栄養士、健康支援者の「ダイバーシティ(diversity)」(多様性)
2018年のセミナー開きは、
1月8日のパルマローザ新春セミナーでの、
「社会的ポジションを左右する文章表現力、
どこを、どう見直せばよいのか。」
であった。(横浜市技能文化会館)
そして、≪コミ研 ひろしま≫での
シリーズセミナーでは
「栄養士としての『ライフデザイン』を
どう描くか。」をテーマとした。
(三原市市民福祉会館)
どちらも、従来の栄養士の守備範囲からは
かなり離れたテーマであることを
意識しつつ、演題を決めた。
さらにいえば、
現在、出版を急いで執筆中の書物も、
栄養士のライフデザインを考えるものである。
かつて、読売ジャイアンツの長嶋茂雄選手は、
守備範囲を誇るプレイヤーでもあった。
三塁手でありながら、
二塁手の守備範囲にまでは入っていって捕球したりした。
ご本人の述懐によれば、
フライになった打球はおもしろくなく、
捕れそうもないむずかしいボールを
飛びついて捕球し、一塁に投球する、
その一連のパフォーマンスに
美学を感じていた。
草野球ながら、
自分も、打順、背番号ともに「3番」だったので、
その爽快感はよくわかる。
さて、栄養士の場合は、
スタンドプレーとして
守備範囲を広げようとしているわけではなく、
健康支援の必要から、
広げざるを得ない、という時代へと
移ってきている、というのが現状である。
たとえば、百寿者の研究では、
栄養、運動、休養以外に
家族関係、人間関係(さらに異性関係)、
趣味や余暇などに関するエビデンスを得ようとしている。
また、飲酒の習慣、コーヒーを飲む習慣の効用まで、
万単位の被験者によるデータから検証している。
もっとも、酒とコーヒーについては、
研究者自身、やや含有成分に要因を求めすぎる傾向がある。
生活習慣に着目するアイディアも技法も未熟なため、
微量成分のほうに引っ張られがちである。
栄養、運動、休養の「健康の3大要素」は、
人生50年の時代の提言であって、
人生100年時代には、
これに
ストレスコントロール、よい人間関係、生きがい
を加えて「6大要素」と考えるべきことは、
10年以上前から提案しているが、
これからの研究テーマは、
後半の3大要素に中心が移っていくはずである。
健康支援者としても、
職業としての現代的意味を失わないためには、
守備範囲を広くする必要がある。
自分の守備範囲を堅持しつつ、
少し遠くに見えるボールも追ってみる。
栄養士、健康支援者よ、
「長嶋茂雄に学べ」は、
人生100年時代に適応するための提言である。
あたかも
「食コーチング ブラッシュアップセミナー」でも、
「『私らしさ』をデザインする。

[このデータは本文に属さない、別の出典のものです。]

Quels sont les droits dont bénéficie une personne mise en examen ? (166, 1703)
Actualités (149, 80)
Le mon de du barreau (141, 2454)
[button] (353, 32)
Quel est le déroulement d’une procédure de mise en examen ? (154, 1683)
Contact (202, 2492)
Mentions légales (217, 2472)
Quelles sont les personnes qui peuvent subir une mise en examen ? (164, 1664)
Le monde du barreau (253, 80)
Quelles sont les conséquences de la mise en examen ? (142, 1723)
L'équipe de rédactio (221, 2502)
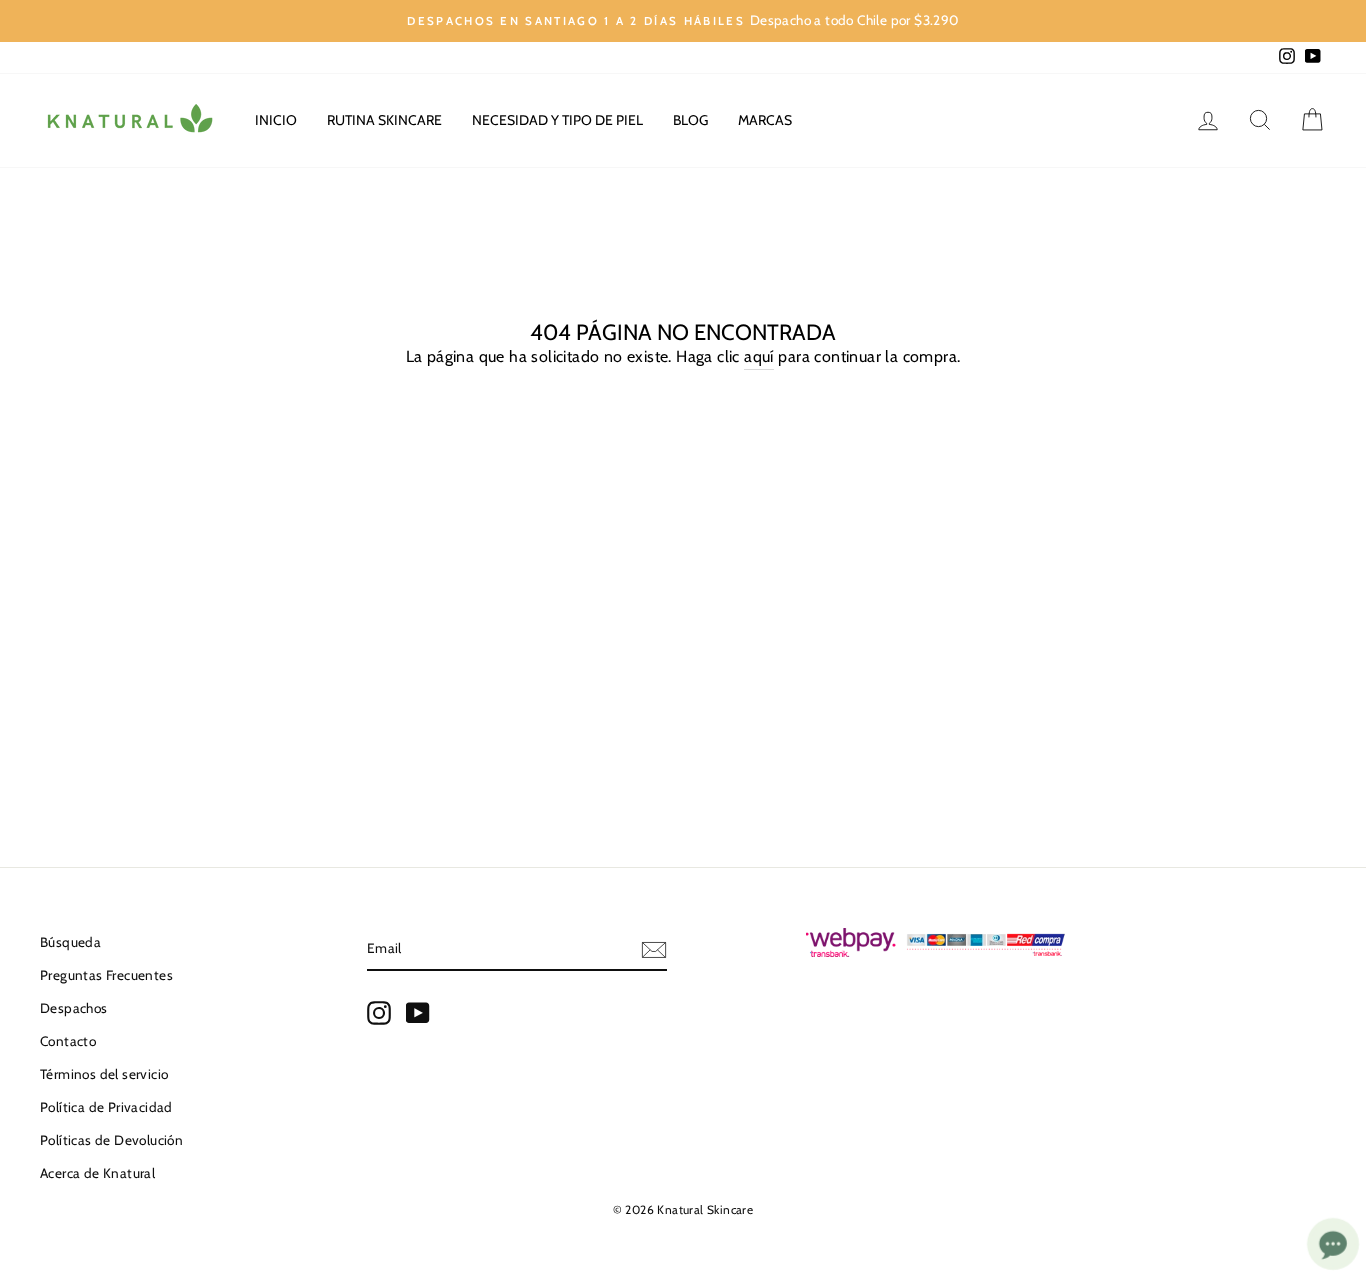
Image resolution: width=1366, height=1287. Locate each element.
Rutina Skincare (384, 120)
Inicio (276, 120)
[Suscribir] (654, 949)
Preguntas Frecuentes (106, 975)
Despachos (74, 1008)
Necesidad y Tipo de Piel (557, 120)
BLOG (690, 120)
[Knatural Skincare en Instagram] (379, 1013)
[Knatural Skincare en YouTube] (418, 1013)
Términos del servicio (104, 1074)
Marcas (765, 120)
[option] (683, 21)
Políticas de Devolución (111, 1140)
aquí (759, 356)
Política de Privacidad (106, 1107)
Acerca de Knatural (97, 1173)
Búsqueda (70, 942)
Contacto (68, 1041)
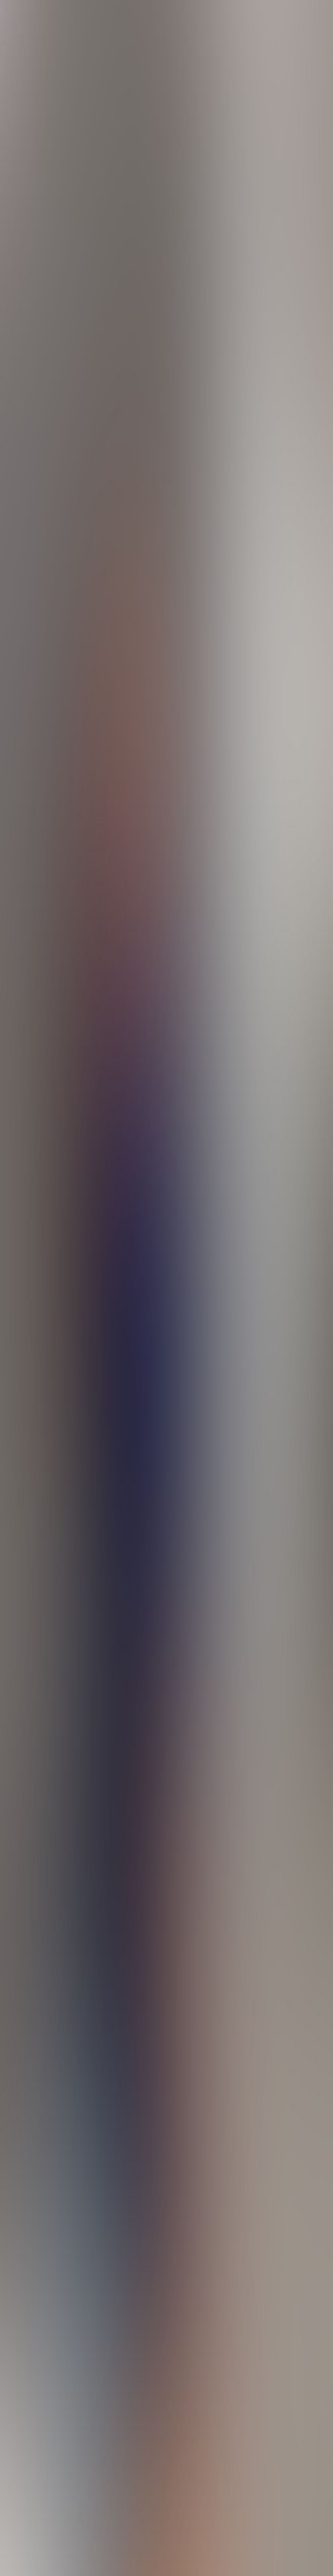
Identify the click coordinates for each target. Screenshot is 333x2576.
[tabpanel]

」をテーマにしていた。
(2018年2月4日 横浜市体育館併設平沼レストハウス)
ここにはゲストとして参加したが、
ここでは「健康のカタチ」としての身だしなみ、
食べ方、歩き方をレッスンしていた。
まさか、栄養士の歩き方についてまで
アドバイスを求められるとは思っていなかったが、
ファッションモデルとしてのそれではなく、
健康支援者としての歩き方ということであれば、
気がつくことはある。
以前、栄養士のためのカウンセリング講座を開いたとき
(『栄養と料理』時代)、
講師にお願いした心理カウンセラーの話が、
かならずしも栄養士の求めているものではない
ということを感じた。
それぞれに合うようにカスタマイズする必要がある。
これは歩き方にもいえるはずで、
不特定多数の人向けの歩き方レッスンと、
健康支援者にふさわしい歩き方レッスンとは、
違いがあるのが当然である。
「栄養士らしい歩き方」とは、なにか。
ここにもテーマがありそうだ。
いうまでもないが、
守備範囲の広さは、
現ポジションの守りの手を抜くことではない。
栄養士の基本の1つ、
食事における「栄養バランス」とはなにかを
これはこれで、
もっと練っておかないといけない。
2月12日には、昨年から5回シリーズで続けてきた
「四群点数法」の活用法を考える
セミナーの最終回を迎える。
その前日の「食ジム」第64回のテーマは、
「5年後、10年後をどう考えているか。」である。
こうした多様性(ダイバーシティ)こそが、
5年後、10年後の栄養士に求められる
適応力であり、生命力であろう。